INPUT ->

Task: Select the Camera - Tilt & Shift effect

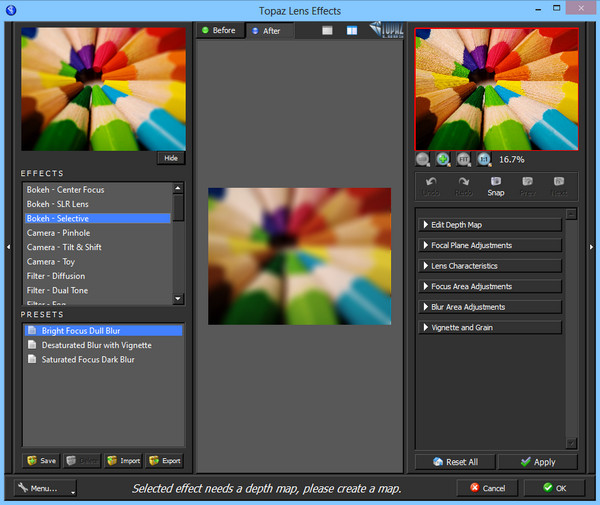Action: (64, 247)
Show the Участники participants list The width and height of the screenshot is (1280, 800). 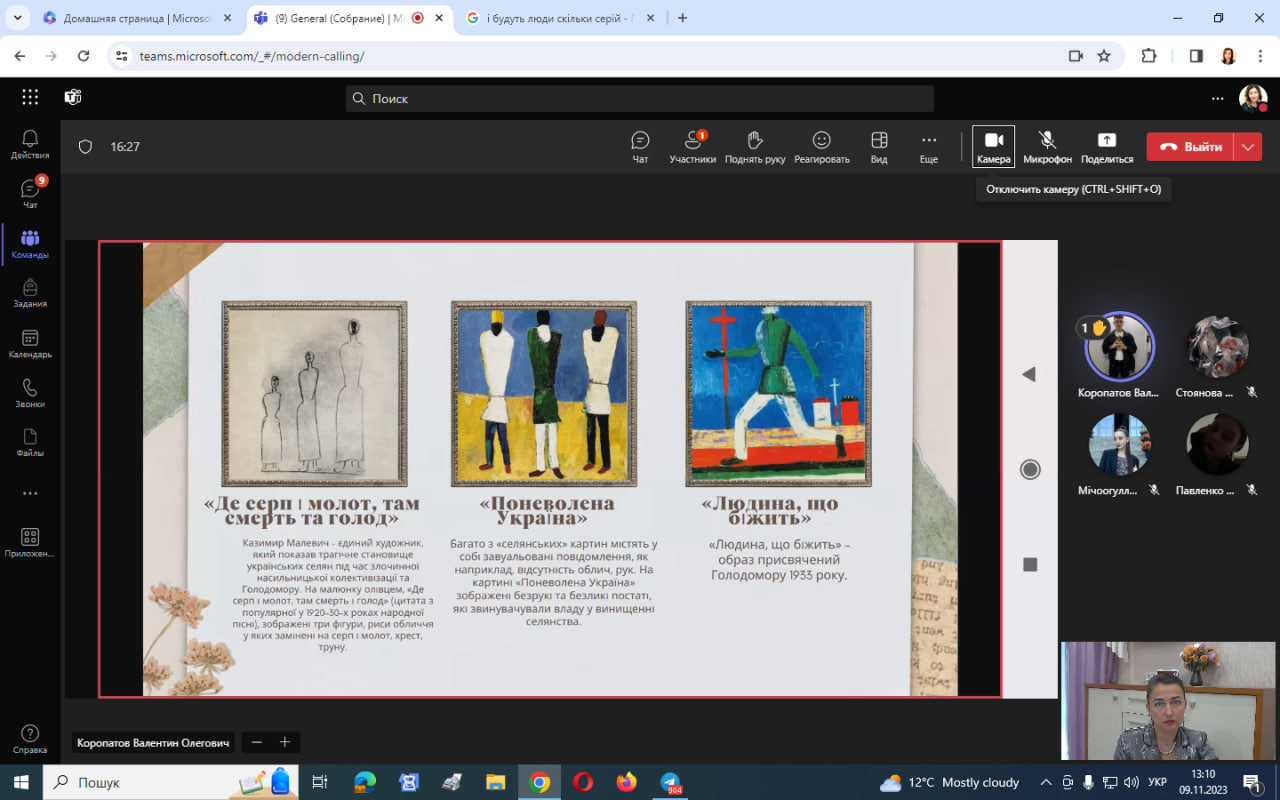coord(692,146)
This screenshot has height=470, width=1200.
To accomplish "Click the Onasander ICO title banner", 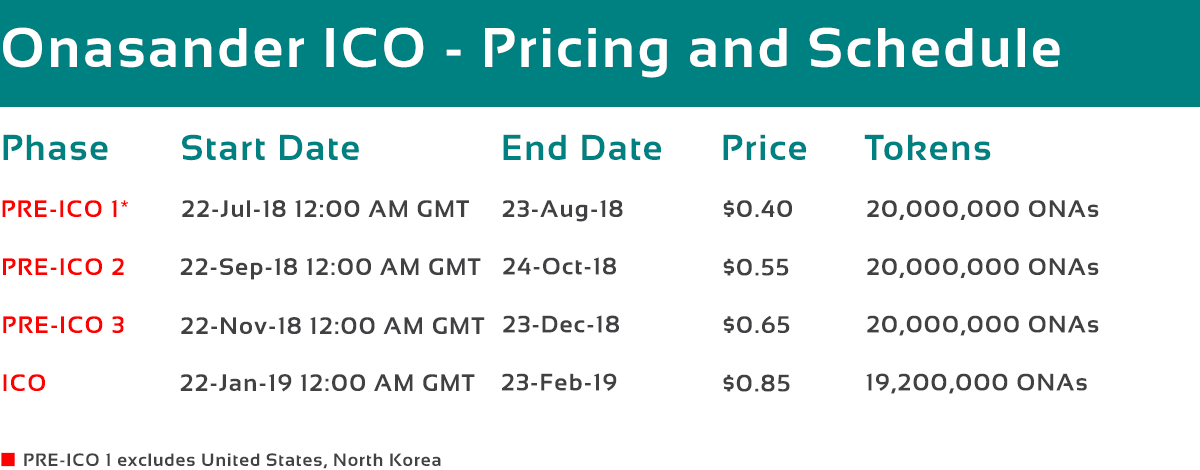I will coord(600,53).
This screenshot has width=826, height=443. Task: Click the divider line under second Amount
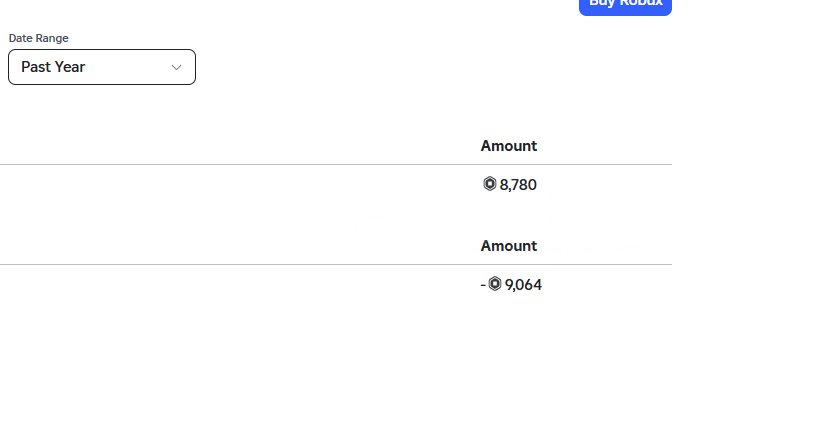point(336,264)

REQUIREMENT -> Your reply should consist solely of the lines from the line containing "This screenshot has width=826, height=443." through the last line of the listing, unchanged and free of pictures.

SOLUTION FOR THIS PROBLEM ->
This screenshot has width=826, height=443. Task: Click the divider line under second Amount
point(336,264)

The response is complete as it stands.